- Peña Bajenza Location within Spain

Highest point
- Elevation: 941 m (3,087 ft)
- Prominence: 763 m (2,503 ft)
- Coordinates: 42°19′17″N 2°31′9″W﻿ / ﻿42.32139°N 2.51917°W

Geography
- Location: La Rioja, Spain
- Parent range: Peñas de Viguera

Geology
- Mountain type: Rock formation

Climbing
- First ascent: No date
- Easiest route: From Islallana (4,000 meters)

= Peña Bajenza =

Large rock in Nalda, Spain

Peña Bajenza (also known as "Gate of La Rioja", "Peñas of Viguera " or "Rocks of Viguera") is a large rock formation situated just above the village of Viguera part of the municipality of Viguera in the Spanish province of La Rioja. The 400-metre-high red-coloured rocks sculpted by erosion are part of the Peñas de Viguera and one of the most well-known landmarks of the region.

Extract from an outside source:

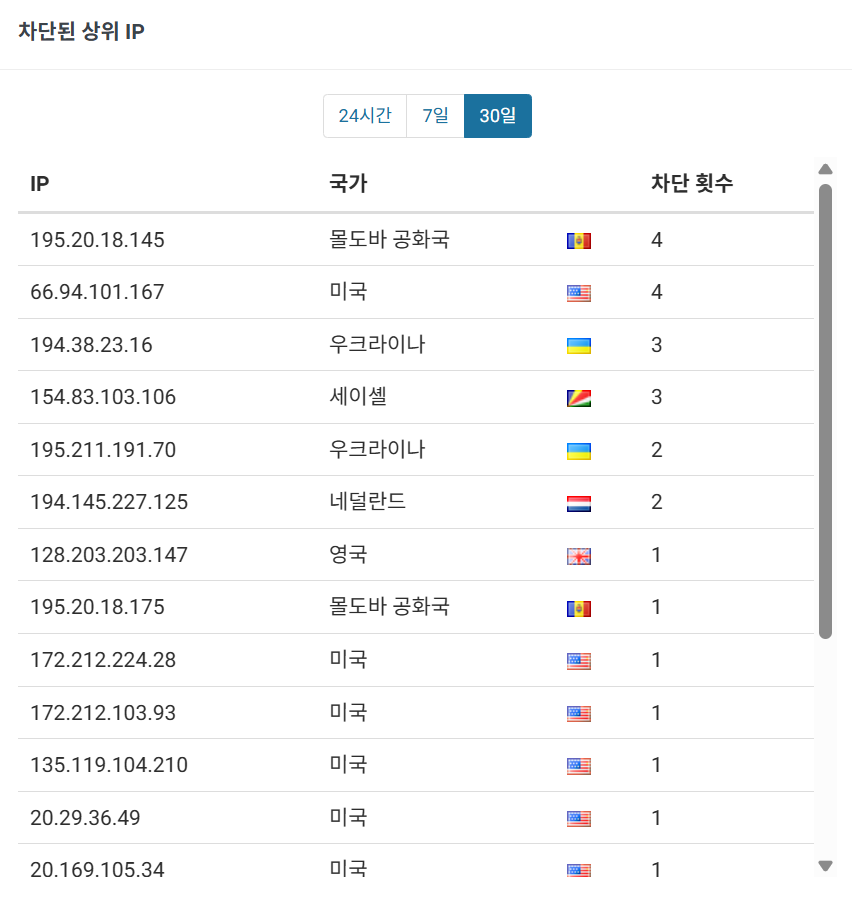
Task: Click the Moldova flag next to 195.20.18.145
Action: pos(579,241)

The formation has several hiking and climbing trails and is home to colonies of griffon vultures and other wild birds such the Egyptian vulture in summer. Two big crosses stand at the mountain. The first one can be found just in the beginning of the route (475 meters above the sea level). The second one (which is the most famous one) stands at the summit of the highest rock (941 metres above sea level). Each year on May 3, it becomes the destination of a pilgrimage known as the Romería de la Cruz. According to local legend, the cross commemorates a monk who killed himself by jumping from the top of the rock formation.

==Routes==

Although there are more than ten routes to arrive to the mountain, the most used one is the one which starts in Islallana walking through the asphalted ground crossing the Iregua river. Once crossed the river, the route begins to be full of land on the floor and the slopes start. Continuing in this way, the first cross, which is situated on the feet of the mountain can be seen. There the route finishes, and it starts a path. That zone is all covered by pines and some water pipes that indicate the fastest way to go up. Going through that way in slopes with a 28% of ramp, the route to finish at the top of the mountain is going to be clearly indicated. Once in the top, this route starts to go back to return to Islallana. This route takes 2 hours and a half and 8,45 kilometers to be done.

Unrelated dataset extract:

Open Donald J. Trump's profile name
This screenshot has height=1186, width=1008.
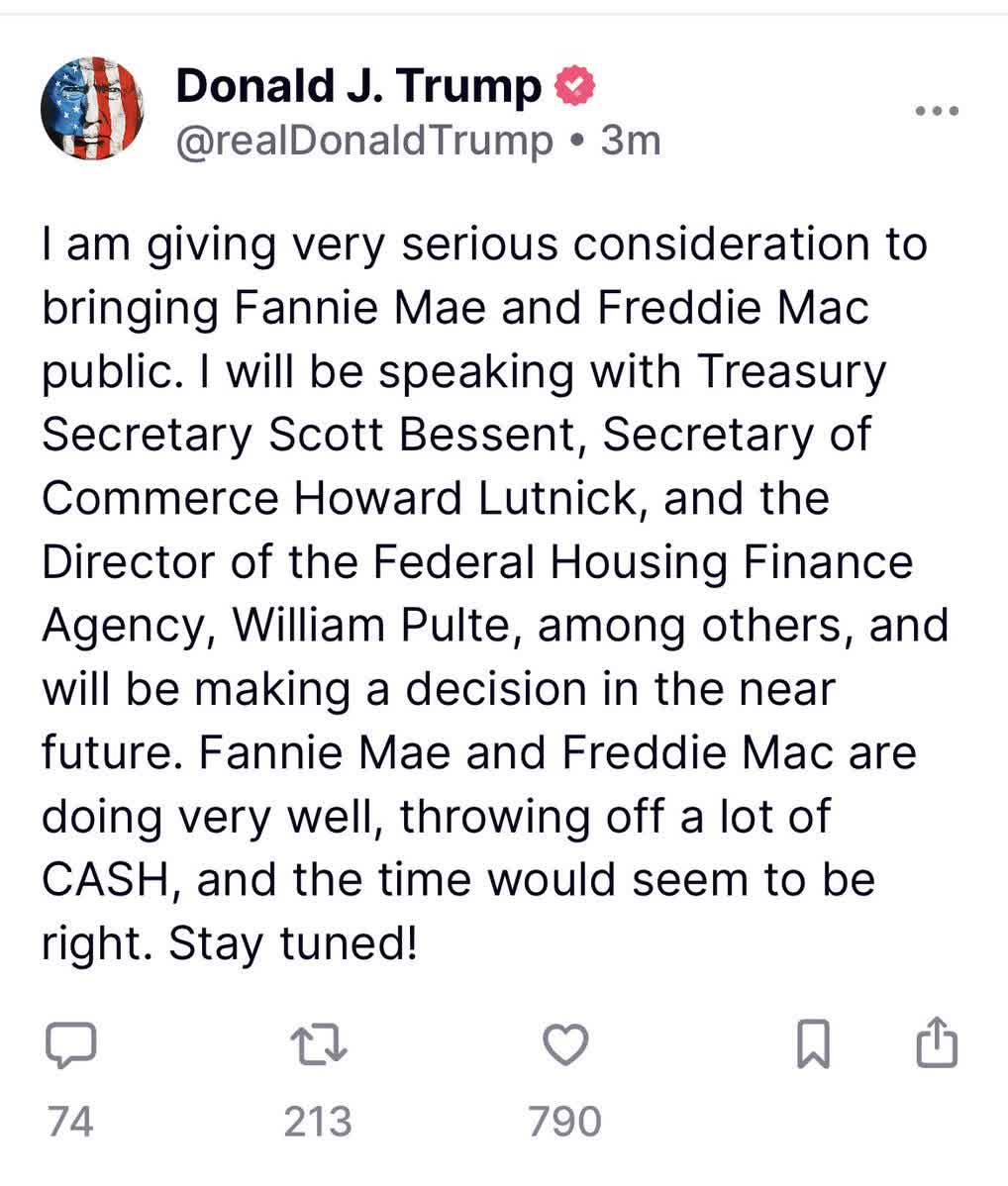pos(358,84)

Another very common route for pilgriners is the one which is like the first one, but instead of going back to Islallana, continues going through the South-West taking in all crosses the option of going to the left. On this route, the Hermitage of San Marcos is going to be found, and once there, passing through a valley and several hills, the route takes you directly to Castillo de Viguera mountain. The step is not very difficult, with an easy climb, so, if the rock is wet, is overcome with ease. The route finishes going to the North-East to arrive to Viguera village. Joining Viguera and Islallana there is a road, which has to be taken to return to the beginning of this route. This route takes 5 hours long and 18,26 kilometers to be done.

==Views==

Soria-Logroño road seen from Peña Bajenza

The views at the top of the mountain are some of the most beautiful all around La Rioja. From there, several villages and the main city of the province can be seen. Most of the channel of the Iregua river can be seen, in addition to the road which joins Soria and Logroño. The village of Islallana is located 300 meters below a vertical rock wall.

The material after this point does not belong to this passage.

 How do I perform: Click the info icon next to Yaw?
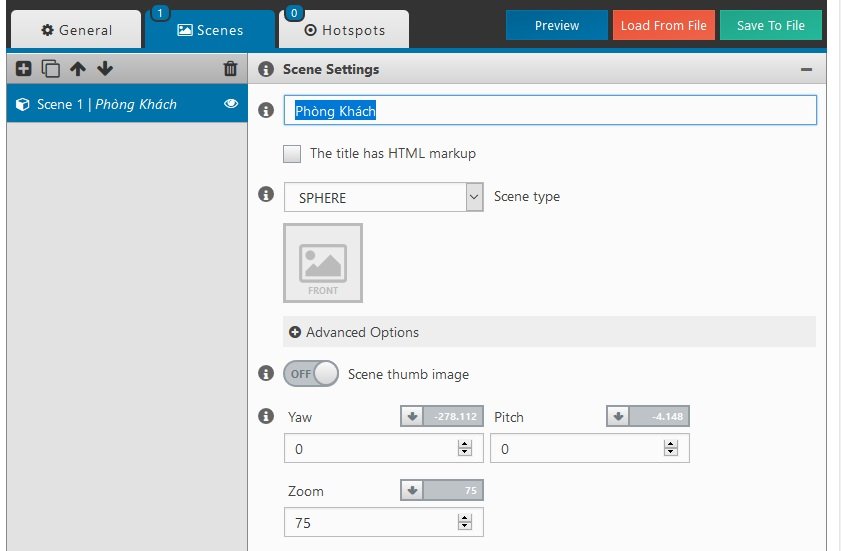tap(266, 416)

In the North-West Moncalvillo and Peña Moya can be seen, in the South-West, the Castle of Viguera, which is the second summit in one of the most typical routes. Also Rodalillo, Arnedo and Peña Aldera are situated in the East, and Viguera ,Nalda, Albelda de Iregua and Logroño on the West.

==Celebrations==
- Each year on May 3, it becomes the destination of a pilgrimage known as the Romería de la Cruz, and people use to go to the top of the rock formation, most of them are parents and their young children. It is traditional for people from the zone to go to the top at least once in their lives, or in their childhood (with parents) or even when they are older (with their friends).
- In summer is when most of the people use to go there, it is very common for the families from the surroundings to spend a day with their children going up in this mountain. Many people say that, although it could be dangerous, it is better to go in those days when the weather is not very sunny, to avoid the risks of having an insolation.
- Many groups of young people also usually try to go to the top just for having a good time with their friends. Normally, they climb very early in the morning, they spend there the midday having lunch and taking photos, and at the afternoon they start to go down to return to their villages.